Screenshot grounding data
------------------------
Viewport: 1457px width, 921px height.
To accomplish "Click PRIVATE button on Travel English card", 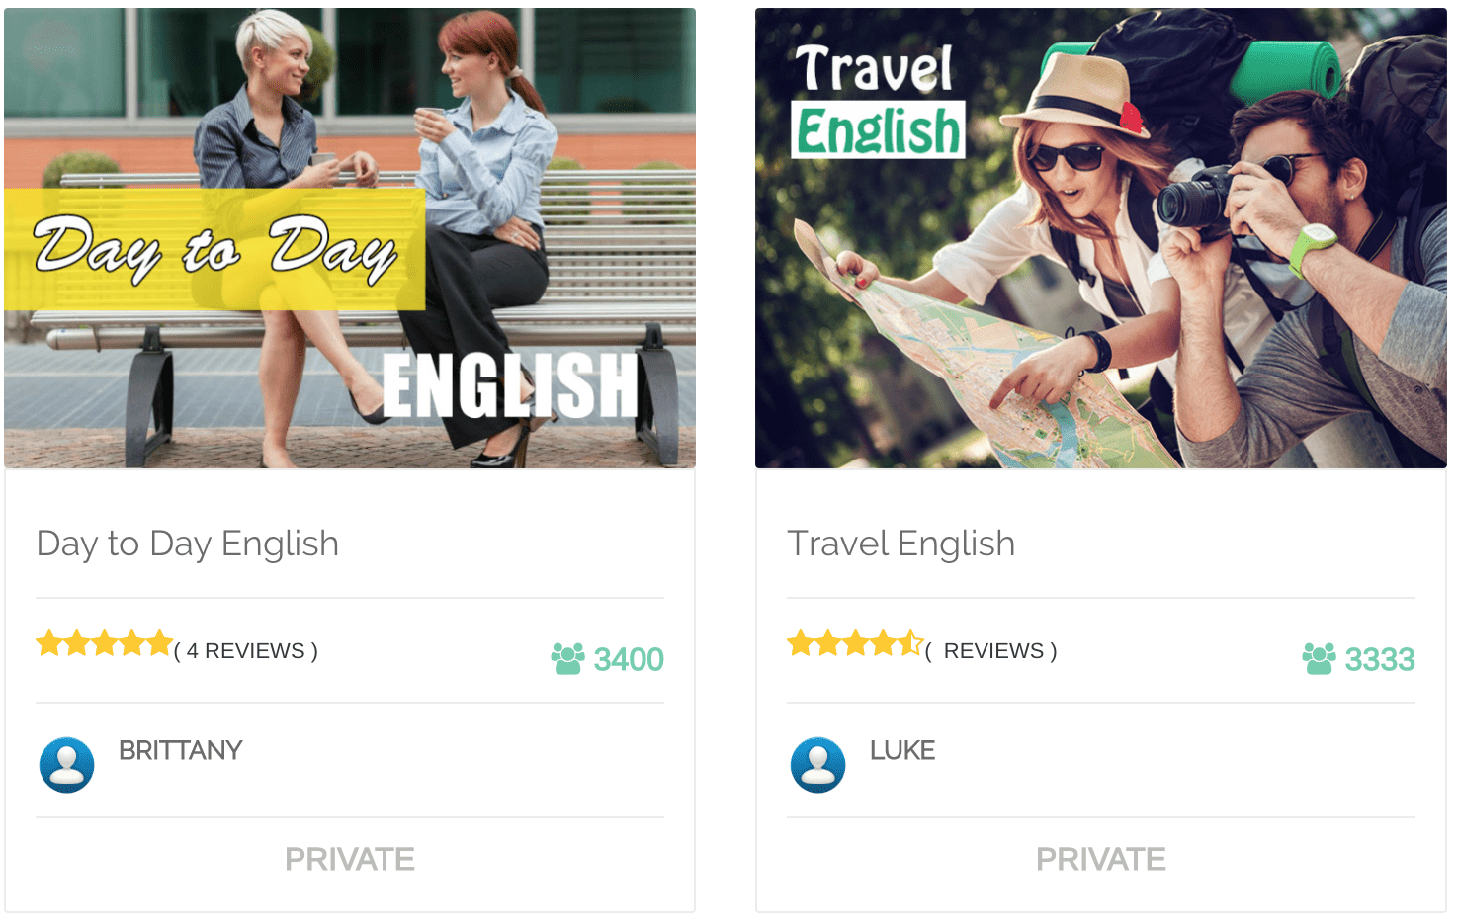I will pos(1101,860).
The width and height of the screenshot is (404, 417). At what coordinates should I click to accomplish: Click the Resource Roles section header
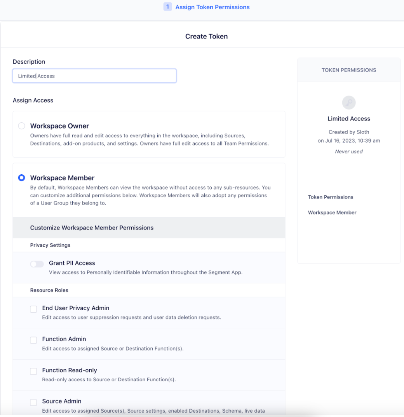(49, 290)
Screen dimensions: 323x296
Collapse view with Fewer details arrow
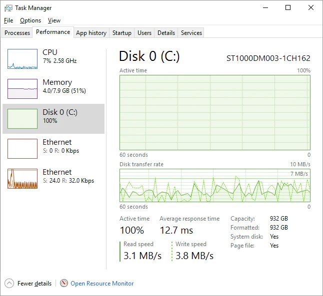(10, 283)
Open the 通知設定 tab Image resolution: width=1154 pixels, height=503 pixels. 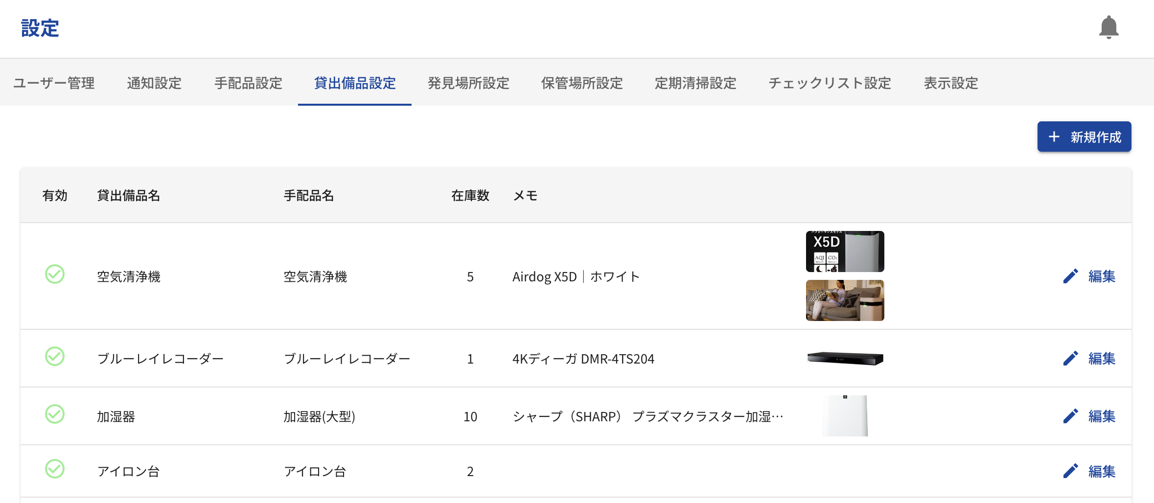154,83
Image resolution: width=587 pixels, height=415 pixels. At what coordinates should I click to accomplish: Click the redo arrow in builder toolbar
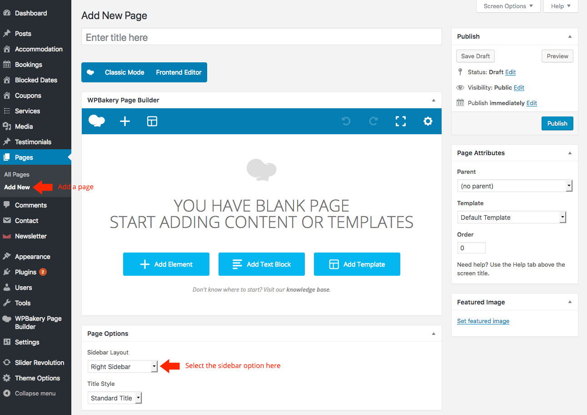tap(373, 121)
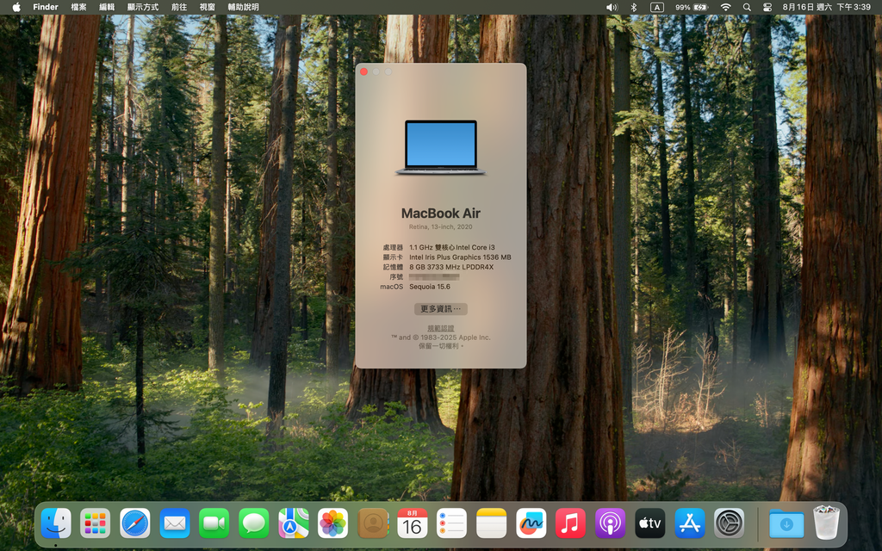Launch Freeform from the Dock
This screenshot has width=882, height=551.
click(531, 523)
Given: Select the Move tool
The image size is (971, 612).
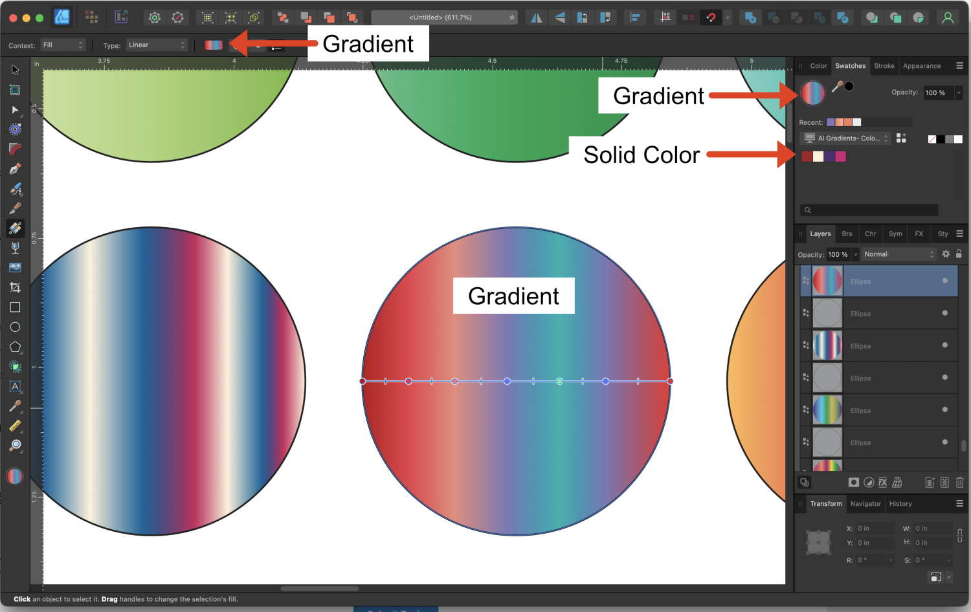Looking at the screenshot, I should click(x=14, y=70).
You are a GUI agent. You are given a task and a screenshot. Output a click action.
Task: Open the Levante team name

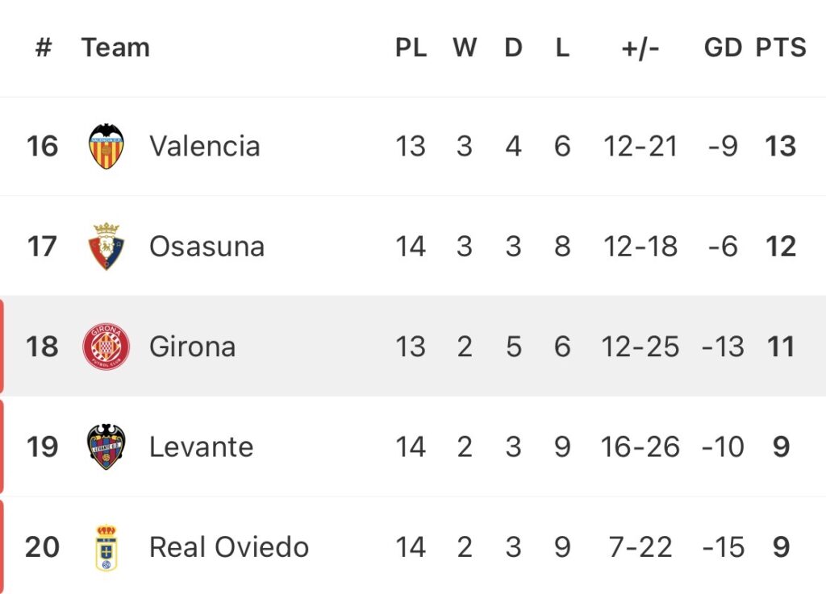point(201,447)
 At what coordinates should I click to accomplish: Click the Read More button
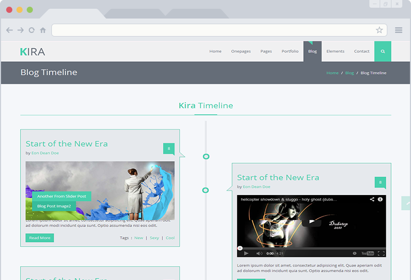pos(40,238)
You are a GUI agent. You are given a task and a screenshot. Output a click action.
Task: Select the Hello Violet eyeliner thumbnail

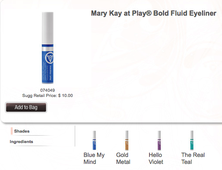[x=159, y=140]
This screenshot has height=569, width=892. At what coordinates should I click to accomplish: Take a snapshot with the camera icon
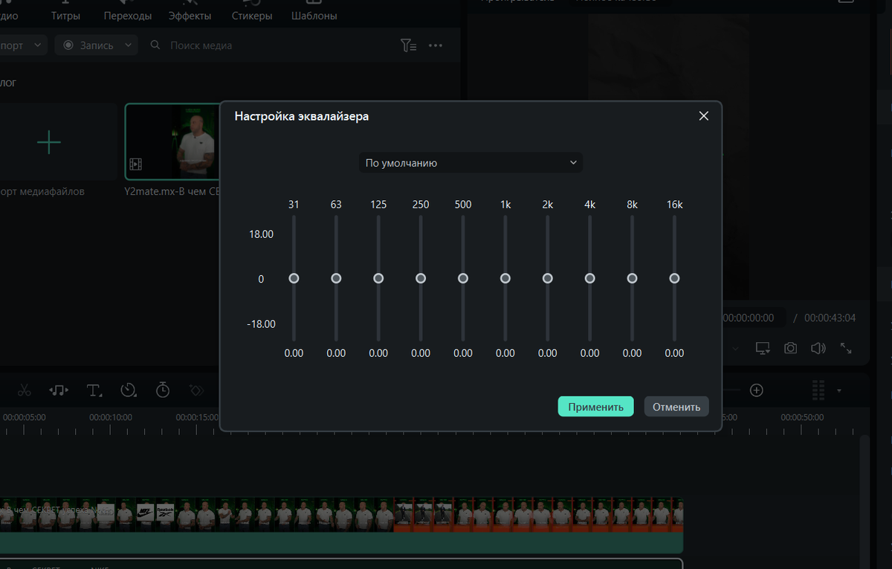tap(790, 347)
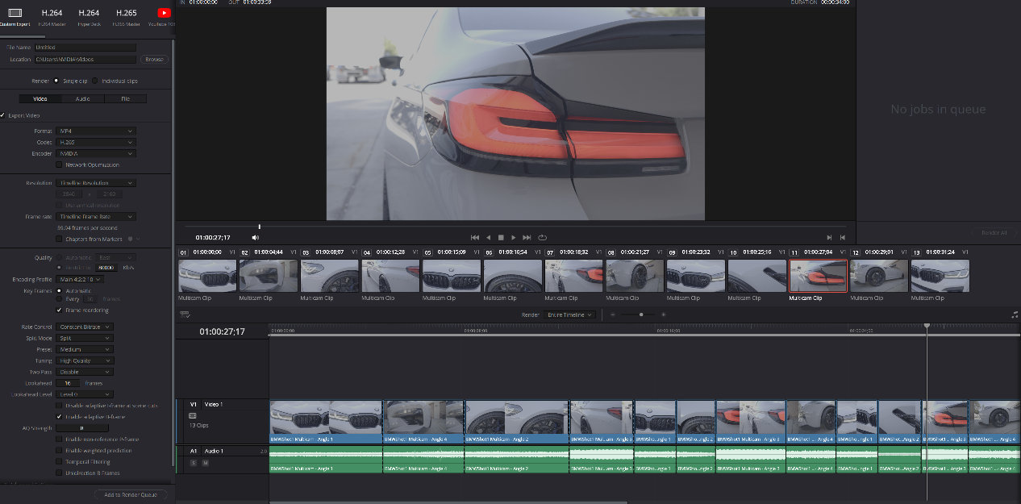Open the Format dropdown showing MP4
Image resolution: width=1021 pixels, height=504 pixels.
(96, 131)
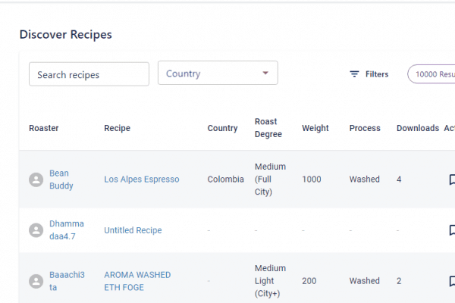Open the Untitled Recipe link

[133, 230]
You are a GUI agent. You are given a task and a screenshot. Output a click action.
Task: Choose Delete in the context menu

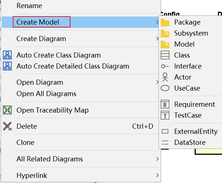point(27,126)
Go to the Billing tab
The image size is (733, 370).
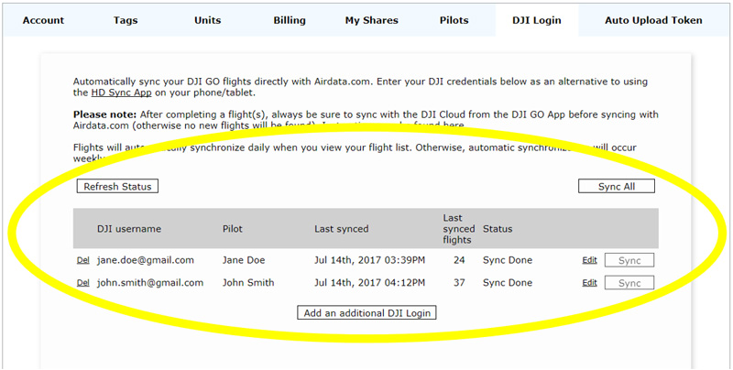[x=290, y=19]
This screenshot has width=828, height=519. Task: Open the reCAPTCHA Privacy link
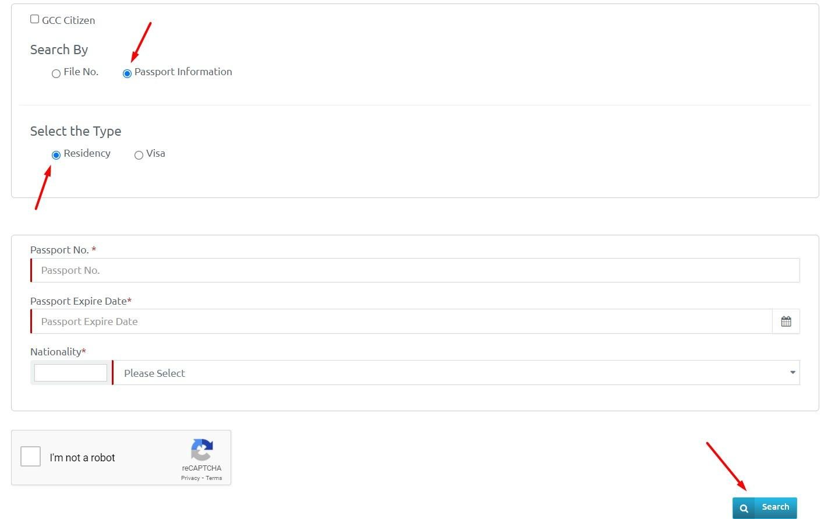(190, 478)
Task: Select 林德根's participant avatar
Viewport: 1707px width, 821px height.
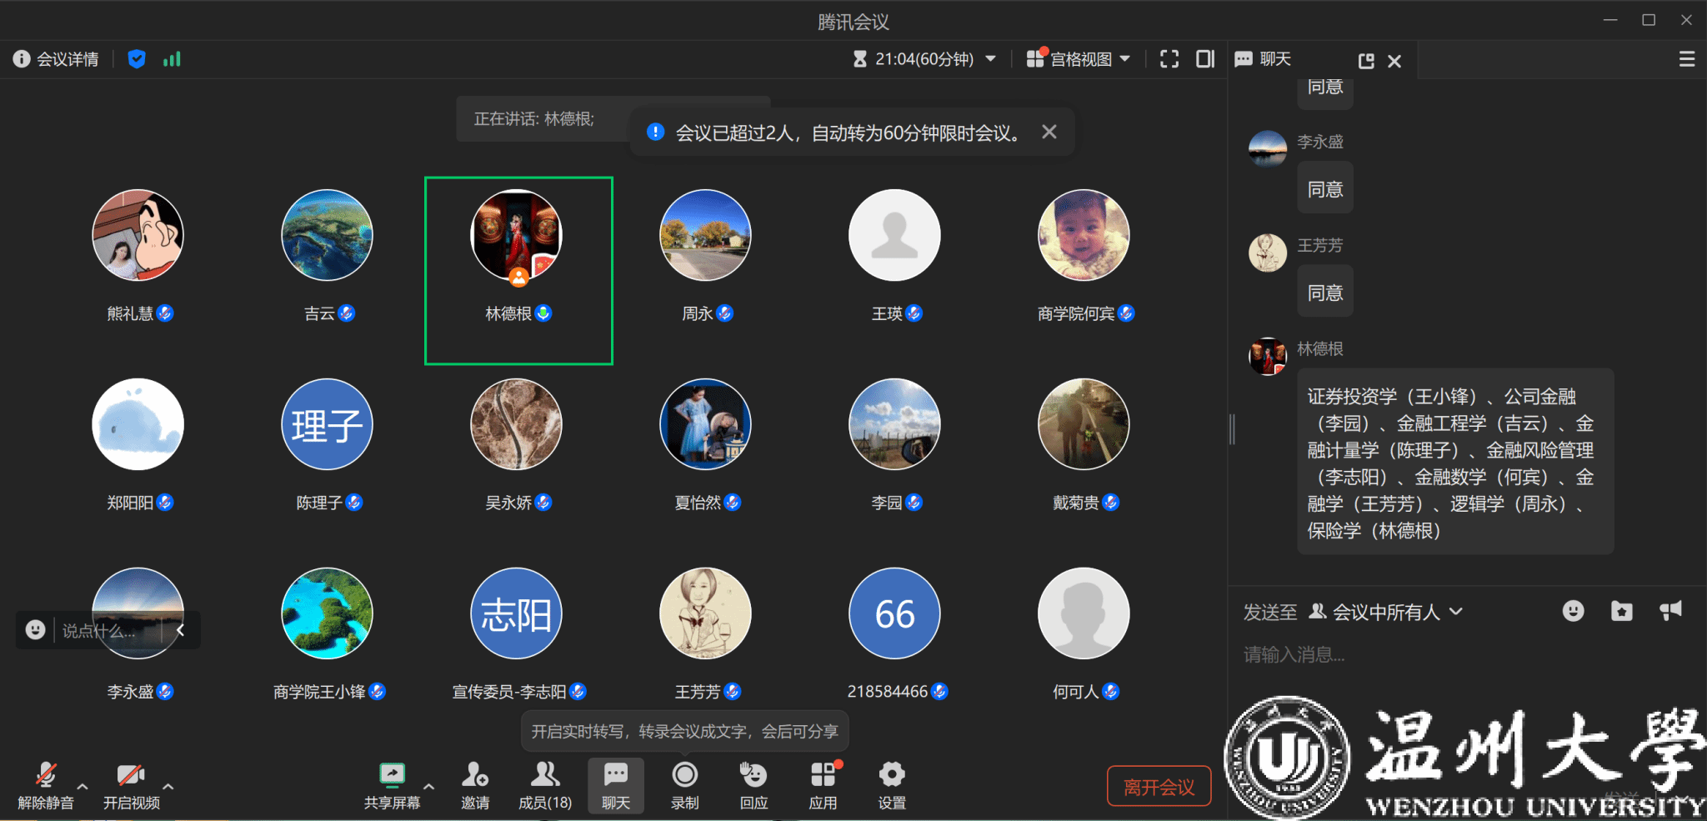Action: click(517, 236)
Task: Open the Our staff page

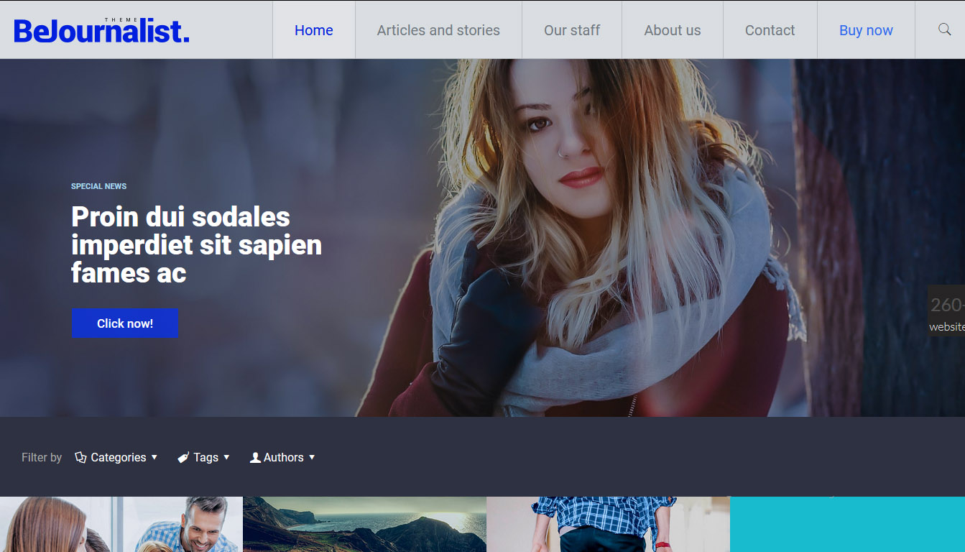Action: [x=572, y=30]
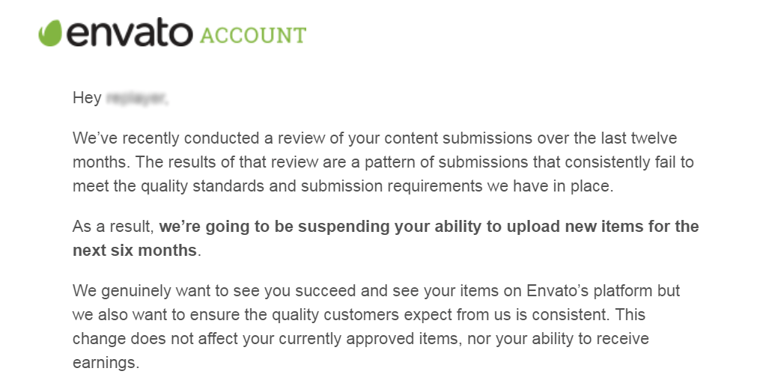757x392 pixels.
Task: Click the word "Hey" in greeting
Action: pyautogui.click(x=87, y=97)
------------------------
REQUIRED WORK
Only the lines from the line containing "Task: Open the Levante team name" through the last line of the entries above should be reproduced, word for word and without pictures.

OUTPUT FOR THIS TASK
Task: Open the Levante team name

point(201,447)
 At what coordinates should I click to accomplish: Click the Read More button
pos(40,238)
You are a GUI agent. You are given a task and a screenshot. Output a click action.
Task: Select the Hello Violet eyeliner thumbnail

[x=159, y=140]
This screenshot has height=569, width=892. At what coordinates should I click to accomplish: Take a snapshot with the camera icon
tap(790, 347)
Open the Format dropdown showing MP4
Image resolution: width=1021 pixels, height=504 pixels.
(96, 131)
Open the Untitled Recipe link

[133, 230]
You are a GUI agent. You are given a task and a screenshot. Output a click action.
Task: Choose Delete in the context menu

point(27,126)
Go to the Billing tab
The image size is (733, 370).
[x=290, y=19]
This screenshot has width=828, height=519. Task: Open the reCAPTCHA Privacy link
(190, 478)
Task: Select 林德根's participant avatar
Viewport: 1707px width, 821px height.
Action: click(517, 236)
Task: Open the Our staff page

Action: [x=572, y=30]
757x392 pixels.
Task: Click the word "Hey" in greeting
Action: pyautogui.click(x=87, y=97)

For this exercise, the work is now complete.